No Rio de Janeiro, o presidente ainda assinou com o governador em exercício, Ricardo Couto, acordo para redução da dívida do estado e anunciou R$ 702,9 milhões do governo federal para a urbanização de favelas
O presidente Lula anunciou, nesta segunda-feira (22), um aporte de R$ 140 bilhões do BNDES e da Finep para a Nova Indústria Brasil (NIB), política do governo federal de incentivo à indústria nacional. Com o aporte, o programa de apoio à industrialização chegará a R$ 750 bilhões de investimentos desde 2023.
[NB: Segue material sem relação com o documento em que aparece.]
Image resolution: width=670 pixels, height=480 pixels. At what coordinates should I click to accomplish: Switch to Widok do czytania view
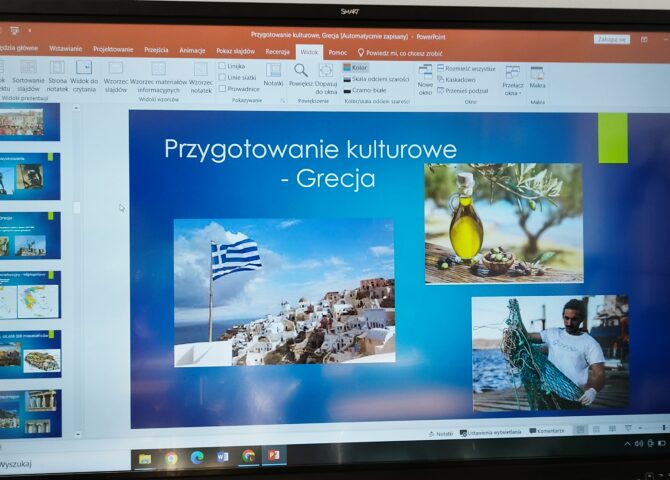pos(84,74)
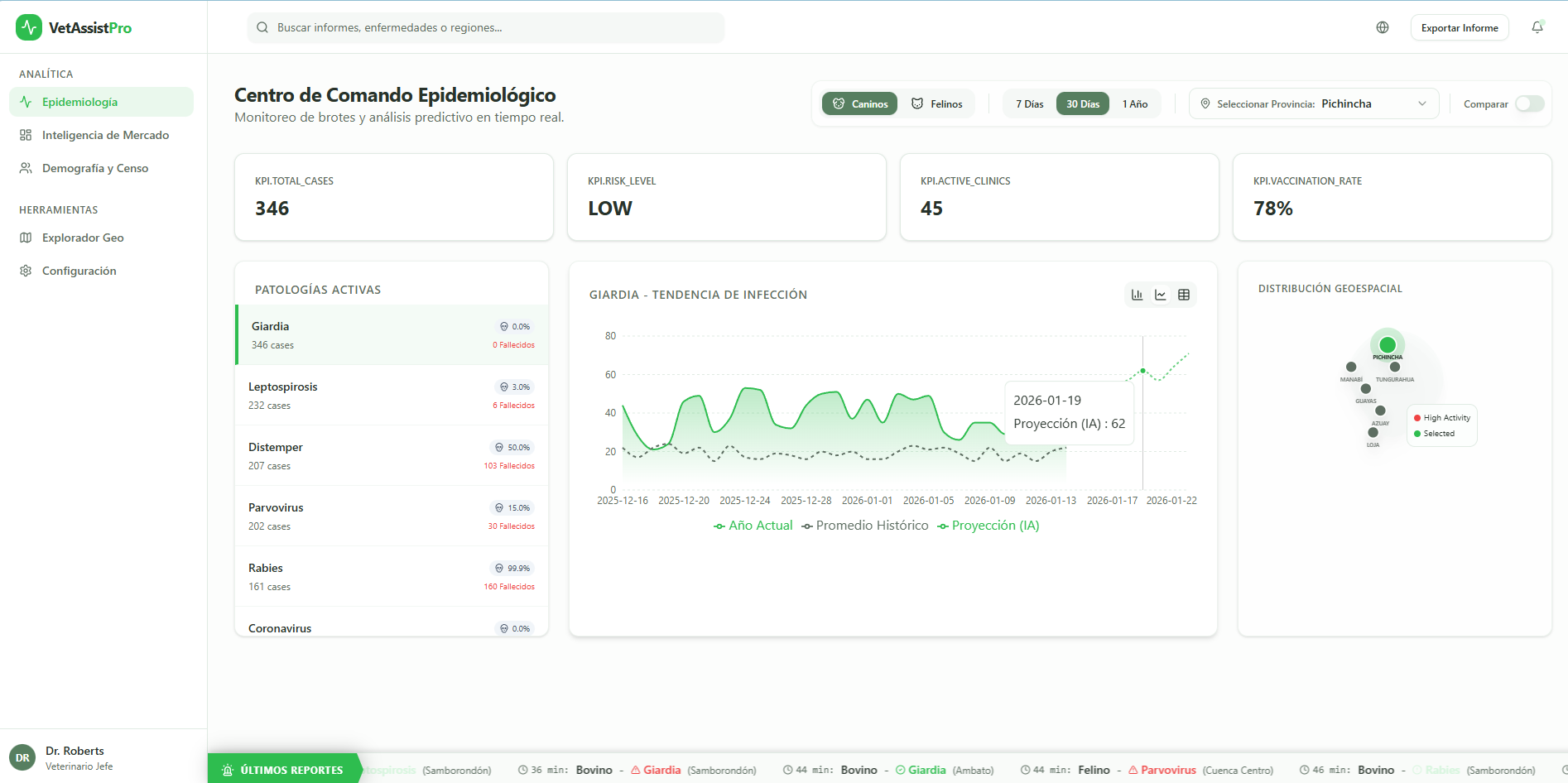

Também no Rio, o presidente anunciou investimento de R$ 702,9 milhões do governo federal para a urbanização de favelas no Rio de Janeiro
Lula defendeu, na cerimônia de 74 anos do BNDES, que “o Brasil não pode comportar mais aquele discurso atrasado entre a competência privada e pública. O que é público e que funciona tem que continuar público e funcionando, o que é privado e funciona tem que continuar sendo privado e funcionando. O que importa é que os dois produzam”.
O Banco Nacional do Desenvolvimento Econômico e Social (BNDES) vai investir mais R$ 102 bilhões na Nova Indústria Brasil (NIB), enquanto a Financiadora de Estudos e Projetos (Finep) vai aportar R$ 37,5 milhões.
Entre as áreas consideradas estratégicas pelo governo federal que serão beneficiadas estão fertilizantes, máquinas agrícolas, insumos farmacêuticos ativos, inteligência artificial e minerais críticos, entre outras.
O presidente do BNDES, Aloizio Mercadante, destacou em seu discurso a desindustrialização pela qual o Brasil tem passado desde a década de 1980.
Na avaliação dele, o Brasil perdeu a “relação criativa entre estado e economia, da indução ao crescimento, de subsídios em áreas estratégicas, de fomento à inovação. O ocidente não se deu conta do tempo que perdeu nesses 40 anos de ortodoxia neoliberal que só tem levado ao declínio econômico”.
Na cerimônia, o BNDES e a Petrobrás assinaram um protocolo de intenções para pesquisa e desenvolvimento na área de minerais críticos e estratégicos.
A ministra da Ciência e Tecnologia, Luciana Santos (PCdoB), destacou que “foi muito importante a decisão política de recuperar o BNDES, que estava sendo encolhido”.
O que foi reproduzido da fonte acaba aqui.